Who’s Next?

Barry Ritholtz, musing over the bankruptcy filing of Blockbuster, wonders what company or sector will be the next to go:

CrowdQuery: Who is the next major company, business, or sector to go belly up?

Let’s consider 3 categories:

1) who goes down in 2010 or ’11

2) who is in danger between now and 2015.

3) Whose long term prospects are clouding up?

My ear is no longer as close to the ground as once it was and I couldn’t name a major player that is likely to “go belly up” in the next year. I do think that home construction, finance, auto manufacturing, and retail all are enormously over-built. I don’t see any likelihood that any of these sectors will return to their former heights and can only explain the degree to which they’ve held on as a product of the enormous subsidies they’ve received over the last couple of years. I think they’re all in a Wily Coyote moment, that frantic act of panic before gravity takes over.
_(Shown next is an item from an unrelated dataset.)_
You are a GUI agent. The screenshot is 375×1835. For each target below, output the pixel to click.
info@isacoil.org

I think that healthcare is over-built, too (not to be confused with over-performing). I wouldn’t be surprised if some health insurers and hospital chains are no longer with us five years hence but I think that based on the way the wind is blowing it will take many years for the gravy train to really reach the end of the line. I probably won’t live to see it.

Here are a couple of other WAGs of companies that it’s hard for me to see bright prospects in the medium run.

Gannett. Is there any area of the company’s business that’s doing well? Unless the new electronic billboards that I’ve been seeing around open up some new markets for the company I don’t see how it can survive.

Brunswick. Although when most of us think “Brunswick” we think about bowling (an area that’s been dwindling for the last 30 years), Marine really runs the show there. Asian competitors kicked them out of the small outboard business decades ago. It’s hard for me to imagine luxury power boats doing well over the next few years. I don’t have access to the details but I suspect they’ve got a lot of legacy overhead from the glory days dragging them down, too.

Other ideas?

4 comments… add one
  • Andy Link

    I think personal computers will see a slump because of two factors: Software functionality moving online (ie. google docs) and the increasing utility of smartphones. Not sure if that will drive anyone under in the near term, but I think the computer industry faces some serious challenges in the future.

  • Brett Link

    I’ll be dollars to doughnuts that Trans World Entertainment will be dead by 2015. They’re the owner of electronic store chains like Wherehouse and F.Y.E., and were the owner for defunct chains like Media Play. They’ve been taking losses since at least 2008, and they have a dying business model (the big dedicated video-CD-books store).

  • PD Shaw Link

    Borders — it seems to be getting extensions on its outstanding credit with the expectation that it can survive by merging with someone else like Barnes & Noble, or with it’s recent e-book launch that seems destined IMHO to be too little too late.

  • PD Shaw Link

    Yeah, I know my pick is lame, I had to google “Borders Bankruptcy” just to make sure it hadn’t already happened.

    Can I pick an airline at random, or is that lame too?